Conto: Chloé Pinheiro | Ilustração: Tom Carvalho
Fumava um cigarro em frente ao prédio aonde seu escritório se escondia, do outro lado da rua da Consolação, às portas do cemitério, repetindo o ritual celebrado no mínimo cinco vezes ao dia. Não pensava nos mortos nem em quando seria a sua vez nem no tédio do trabalho maldito que só aceitara porque precisava muito da grana, nem no que almoçaria com o pouco que tinha no vale-refeição.
Não hoje, pelo menos. Naquela manhã, pensava em como chegaria a tempo de buscar a visita que ocuparia sua casa (e sua cama, e sua vida) nas próximas semanas. A menina que conhecera da última vez que tinha ido visitar seus pais e com a qual passara uma semana incrível. Ela era incrível mesmo, e ele sabia desde a primeira vez que tinha botado os olhos nela: camiseta do Stooges tomando uma lata de cerveja do lado de amigas arrumadas tomando caipirinha de saquê. Depois ela disse que tinha preguiça de caras que tomavam banho depois de transar, antes de dormir. Daí ele teve certeza.

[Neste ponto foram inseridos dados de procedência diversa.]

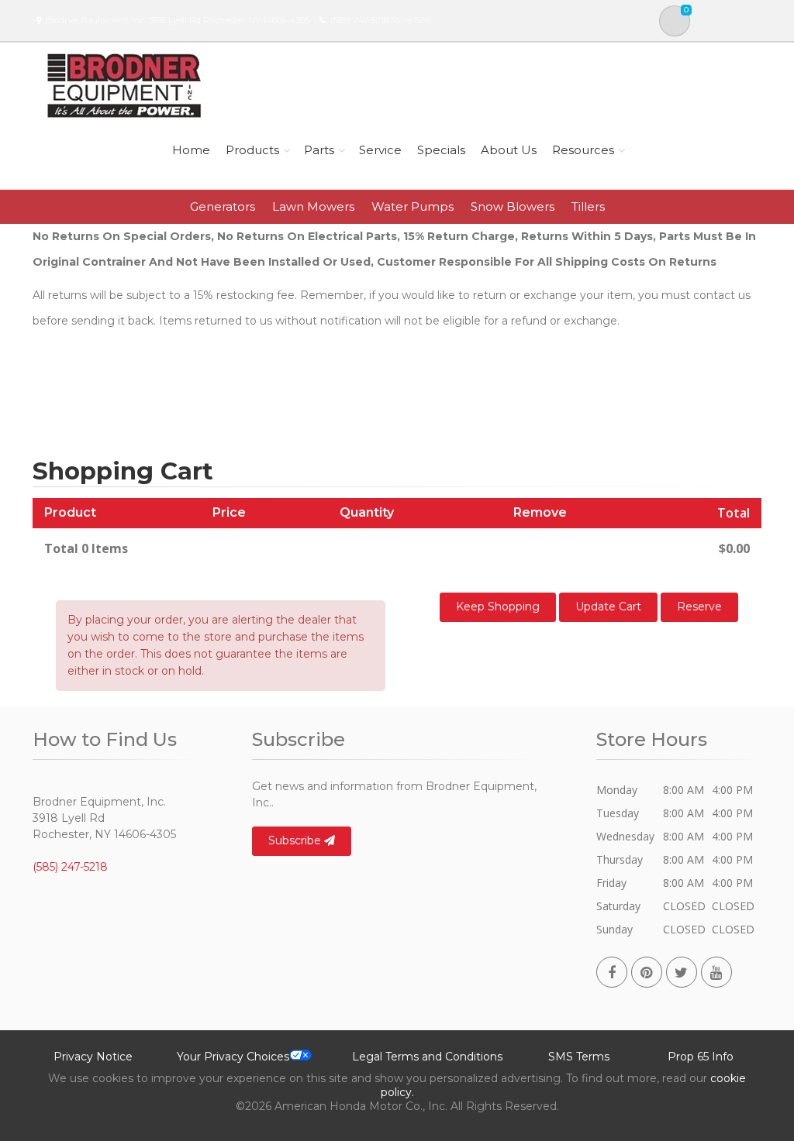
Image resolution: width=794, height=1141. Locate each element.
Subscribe (296, 840)
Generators (222, 206)
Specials (441, 150)
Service (380, 150)
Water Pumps (412, 206)
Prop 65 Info (701, 1057)
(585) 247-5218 (359, 20)
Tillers (588, 206)
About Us (509, 150)
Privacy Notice (93, 1057)
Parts (319, 150)
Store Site (410, 20)
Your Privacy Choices (233, 1057)
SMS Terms (578, 1057)
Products (252, 150)
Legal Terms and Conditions (427, 1057)
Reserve (699, 606)
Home (191, 150)
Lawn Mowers (313, 206)
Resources (583, 150)
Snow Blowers (512, 206)
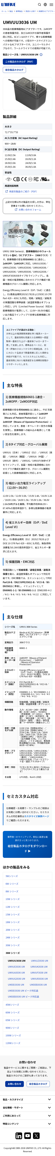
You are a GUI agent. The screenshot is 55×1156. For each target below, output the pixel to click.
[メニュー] (51, 5)
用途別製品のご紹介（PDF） (23, 191)
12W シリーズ (13, 906)
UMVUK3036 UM (39, 966)
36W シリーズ (13, 953)
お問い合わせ (14, 1084)
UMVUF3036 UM (38, 972)
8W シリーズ (12, 891)
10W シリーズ (13, 899)
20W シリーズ (13, 929)
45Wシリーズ (12, 1004)
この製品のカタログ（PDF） (19, 61)
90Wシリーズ (12, 1027)
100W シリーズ (13, 1035)
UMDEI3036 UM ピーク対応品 (23, 990)
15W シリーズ (13, 914)
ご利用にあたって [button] (12, 1115)
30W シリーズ (13, 945)
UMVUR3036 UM (39, 978)
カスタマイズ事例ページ (36, 816)
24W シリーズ (13, 937)
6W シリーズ (12, 883)
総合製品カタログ (14, 69)
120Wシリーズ (13, 1043)
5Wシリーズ (12, 876)
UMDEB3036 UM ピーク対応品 (23, 996)
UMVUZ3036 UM (39, 960)
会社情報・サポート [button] (13, 1107)
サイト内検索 (39, 4)
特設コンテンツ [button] (11, 1123)
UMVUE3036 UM (16, 966)
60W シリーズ (13, 1012)
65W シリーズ (13, 1020)
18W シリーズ (13, 922)
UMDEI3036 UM (16, 984)
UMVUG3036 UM (16, 978)
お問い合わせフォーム (30, 209)
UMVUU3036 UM (16, 960)
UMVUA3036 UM (16, 972)
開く (41, 54)
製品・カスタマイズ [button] (13, 1099)
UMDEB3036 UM (38, 984)
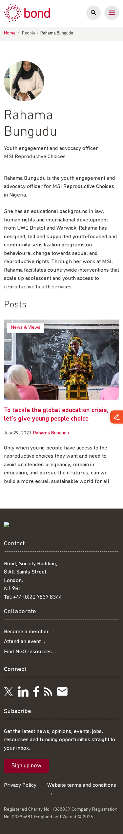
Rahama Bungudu (51, 433)
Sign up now (26, 766)
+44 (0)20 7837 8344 (37, 597)
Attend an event (22, 641)
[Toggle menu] (112, 13)
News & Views (25, 327)
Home (9, 33)
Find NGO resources (28, 652)
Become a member (26, 632)
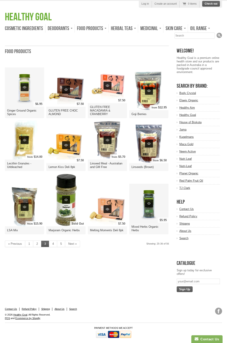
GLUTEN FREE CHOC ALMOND (63, 112)
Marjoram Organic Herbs (64, 230)
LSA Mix (12, 230)
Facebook (218, 311)
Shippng (184, 223)
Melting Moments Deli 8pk (106, 230)
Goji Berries (139, 114)
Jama (182, 129)
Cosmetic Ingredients (24, 28)
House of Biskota (190, 122)
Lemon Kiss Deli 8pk (62, 167)
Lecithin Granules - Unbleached (19, 165)
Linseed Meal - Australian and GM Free (106, 165)
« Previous (15, 243)
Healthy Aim (187, 107)
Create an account (166, 3)
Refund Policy (188, 216)
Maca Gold (186, 144)
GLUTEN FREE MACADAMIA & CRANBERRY (100, 110)
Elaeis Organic (188, 100)
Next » (72, 243)
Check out (211, 3)
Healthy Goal (28, 17)
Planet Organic (188, 173)
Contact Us (186, 209)
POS (7, 318)
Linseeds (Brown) (142, 167)
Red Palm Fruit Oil (191, 180)
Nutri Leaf (185, 158)
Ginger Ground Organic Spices (22, 112)
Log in (145, 3)
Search (183, 238)
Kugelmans (186, 137)
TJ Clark (184, 188)
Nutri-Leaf (185, 166)
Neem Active (187, 151)
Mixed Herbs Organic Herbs (145, 228)
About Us (185, 231)
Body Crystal (187, 93)
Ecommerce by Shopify (27, 318)
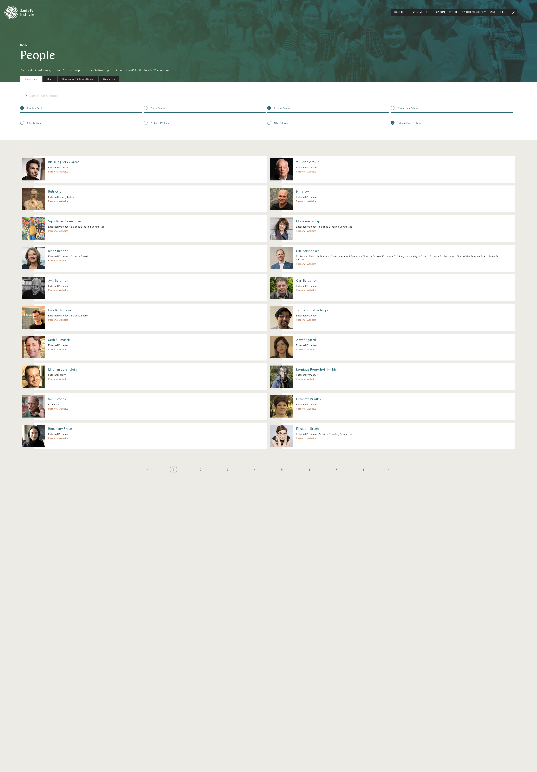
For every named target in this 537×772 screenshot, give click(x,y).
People (453, 12)
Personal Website (58, 171)
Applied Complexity (474, 12)
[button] (399, 12)
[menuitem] (31, 79)
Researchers (31, 79)
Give (492, 12)
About (503, 12)
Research (399, 12)
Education (438, 12)
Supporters (109, 79)
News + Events (418, 12)
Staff (49, 79)
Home (23, 45)
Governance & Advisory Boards (78, 79)
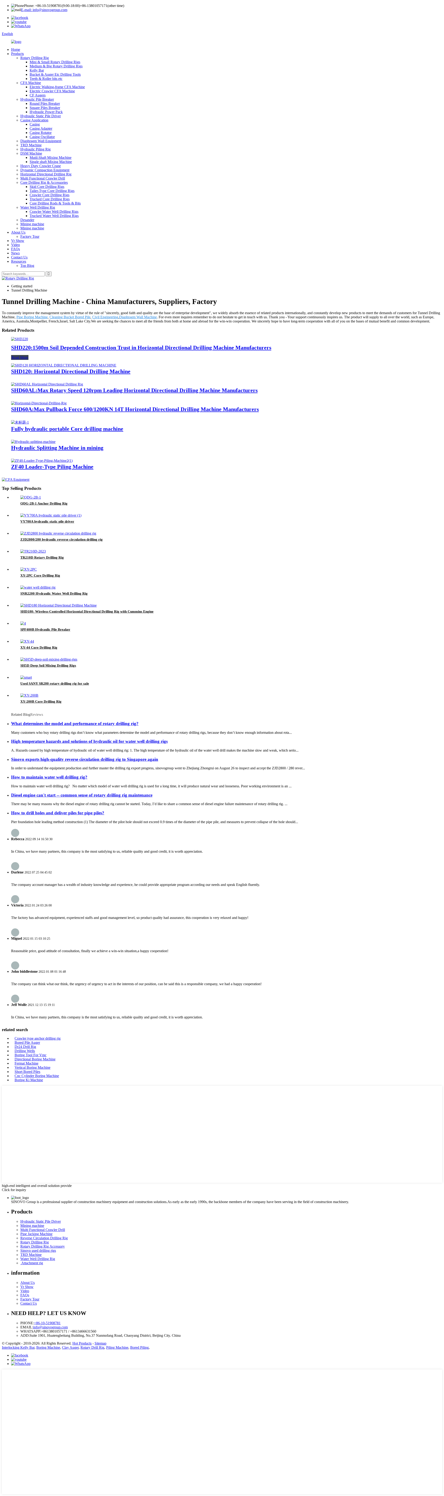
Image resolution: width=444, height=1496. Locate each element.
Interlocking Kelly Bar (18, 1347)
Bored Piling (139, 1347)
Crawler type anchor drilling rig (38, 1038)
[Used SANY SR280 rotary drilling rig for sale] (26, 677)
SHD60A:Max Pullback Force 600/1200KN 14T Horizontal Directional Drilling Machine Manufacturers (135, 409)
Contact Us (19, 257)
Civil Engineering (105, 317)
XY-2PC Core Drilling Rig (40, 575)
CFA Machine (30, 83)
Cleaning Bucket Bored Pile (69, 317)
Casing (35, 124)
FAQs (15, 249)
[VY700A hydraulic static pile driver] (50, 515)
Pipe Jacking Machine (36, 1234)
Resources (18, 261)
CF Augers (38, 95)
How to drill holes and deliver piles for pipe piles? (57, 812)
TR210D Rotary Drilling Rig (42, 557)
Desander (27, 220)
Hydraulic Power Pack (46, 112)
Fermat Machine (26, 1063)
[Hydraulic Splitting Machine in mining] (33, 442)
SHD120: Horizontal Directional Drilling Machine (70, 371)
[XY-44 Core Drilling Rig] (27, 641)
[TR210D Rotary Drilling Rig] (33, 551)
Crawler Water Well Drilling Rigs (54, 212)
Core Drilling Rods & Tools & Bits (55, 203)
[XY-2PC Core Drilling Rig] (28, 569)
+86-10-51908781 (47, 1323)
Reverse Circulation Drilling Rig (44, 1238)
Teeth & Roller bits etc (46, 79)
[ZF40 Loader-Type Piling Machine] (42, 461)
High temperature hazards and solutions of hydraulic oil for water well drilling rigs (89, 741)
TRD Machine (31, 145)
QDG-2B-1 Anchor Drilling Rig (44, 503)
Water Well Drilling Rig (37, 207)
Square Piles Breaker (45, 108)
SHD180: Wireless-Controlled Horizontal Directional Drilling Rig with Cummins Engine (87, 611)
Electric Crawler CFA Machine (52, 91)
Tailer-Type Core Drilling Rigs (52, 191)
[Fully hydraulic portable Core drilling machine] (20, 422)
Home (15, 49)
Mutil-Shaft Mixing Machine (50, 158)
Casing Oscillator (42, 137)
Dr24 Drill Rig (25, 1047)
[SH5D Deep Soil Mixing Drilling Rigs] (48, 659)
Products (17, 54)
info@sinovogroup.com (50, 1327)
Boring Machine (48, 1347)
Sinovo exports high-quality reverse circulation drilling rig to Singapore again (84, 759)
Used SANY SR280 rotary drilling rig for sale (54, 683)
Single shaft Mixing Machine (51, 162)
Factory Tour (29, 236)
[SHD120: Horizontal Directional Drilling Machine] (63, 365)
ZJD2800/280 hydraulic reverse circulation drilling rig (61, 539)
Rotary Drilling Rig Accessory (42, 1246)
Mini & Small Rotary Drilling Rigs (55, 62)
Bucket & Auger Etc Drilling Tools (55, 74)
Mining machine (32, 224)
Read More (20, 357)
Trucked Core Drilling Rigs (50, 199)
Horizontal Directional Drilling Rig (45, 174)
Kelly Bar (37, 70)
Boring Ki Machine (29, 1080)
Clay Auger (70, 1347)
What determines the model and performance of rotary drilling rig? (75, 723)
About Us (18, 232)
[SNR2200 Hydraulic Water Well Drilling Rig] (38, 587)
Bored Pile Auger (27, 1042)
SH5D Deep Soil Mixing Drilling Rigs (48, 665)
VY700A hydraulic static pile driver (47, 521)
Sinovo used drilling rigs (38, 1250)
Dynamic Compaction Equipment (44, 170)
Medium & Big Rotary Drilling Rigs (56, 66)
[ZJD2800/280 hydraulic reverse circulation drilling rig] (58, 533)
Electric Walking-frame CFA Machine (57, 87)
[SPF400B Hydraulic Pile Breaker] (23, 623)
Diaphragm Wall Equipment (40, 141)
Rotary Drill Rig (92, 1347)
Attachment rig (31, 1263)
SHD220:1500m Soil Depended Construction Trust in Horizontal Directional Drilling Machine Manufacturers (141, 348)
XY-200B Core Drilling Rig (41, 701)
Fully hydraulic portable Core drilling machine (67, 429)
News (15, 253)
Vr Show (17, 241)
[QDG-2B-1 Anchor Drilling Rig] (30, 497)
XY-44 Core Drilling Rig (38, 647)
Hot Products (82, 1343)
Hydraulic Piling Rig (35, 149)
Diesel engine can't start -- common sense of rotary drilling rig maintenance (81, 795)
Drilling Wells (25, 1051)
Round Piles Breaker (45, 103)
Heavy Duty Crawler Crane (40, 166)
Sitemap (100, 1343)
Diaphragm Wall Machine (138, 317)
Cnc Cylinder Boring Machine (37, 1076)
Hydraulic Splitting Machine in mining (57, 448)
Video (15, 245)
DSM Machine (31, 153)
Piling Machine (117, 1347)
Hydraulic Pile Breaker (37, 99)
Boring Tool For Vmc (30, 1055)
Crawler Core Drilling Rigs (49, 195)
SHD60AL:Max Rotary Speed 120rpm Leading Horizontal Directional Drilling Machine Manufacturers (134, 390)
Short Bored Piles (27, 1072)
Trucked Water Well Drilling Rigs (54, 216)
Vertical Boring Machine (32, 1067)
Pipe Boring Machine (32, 317)
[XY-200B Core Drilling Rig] (29, 695)
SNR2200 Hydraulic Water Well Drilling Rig (54, 593)
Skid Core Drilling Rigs (47, 187)
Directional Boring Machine (35, 1059)
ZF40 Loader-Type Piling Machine (52, 467)
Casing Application (34, 120)
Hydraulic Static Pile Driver (40, 116)
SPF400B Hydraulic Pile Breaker (45, 629)
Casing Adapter (41, 128)
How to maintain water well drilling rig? (49, 777)
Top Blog (27, 266)
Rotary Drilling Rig (34, 58)
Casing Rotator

Marcaram de repetir a dose, dessa vez na casa dele. Bem longe da cidade não tão grande onde ela vivia e ele crescera. Ela chegou e ficou. Feliz, a princípio. A companhia mútua nos fins dos dias de trabalho era reconfortante pra ele, excitante pra ela. Ele sempre era o primeiro a dormir pós-sexo, cansado demais. Ela reparou que ele quase não saía. Não tinha dinheiro e a cerveja era bem mais cara do que lá. Ela não podia fumar embaixo dos toldos dos bares e foi empurrada no metrô. Ele, na ânsia de dar atenção a quem ficou o dia todo em casa esperando por ele, não tocava mais a guitarra que tentava manter em uso. Isso se a vizinha estivesse de bom humor. Se ele não estivesse tão cansado. Se não pintasse nenhum compromisso dos de sempre. Se ele não ficasse bêbado demais pra isso ainda que fosse segunda-feira ou todos os outros “ses” que consomem nosso cotidiano.
Ela não estava acostumada com “ses”, com o trânsito, com a falta de educação e com o preço do tomate. Ele sentia dor por não conseguir transpor a barreira emocional que todo bom jovem de 20 e poucos anos morador de São Paulo moldou em si ainda que involuntariamente. Tinha colocado o amor ou qualquer coisa maior que sexo casual no mesmo pedestal em que colocara a ideia de sair dessa cidade maluca.
Ela foi embora e chorou discretamente nos primeiros 10 minutos de voô. Ele saiu correndo pra pegar o ônibus que quase perdeu ao sair do aeroporto. Domingo é foda de passar ônibus. Seus pulmões fumantes e poluídos se esforçaram tanto nesse pique que seu cérebro só podia se concentrar em recobrar o fôlego depois de achar um banco vago. São Paulo. As planilhas de amanhã. Não pensou nela. Tinha mais o que fazer.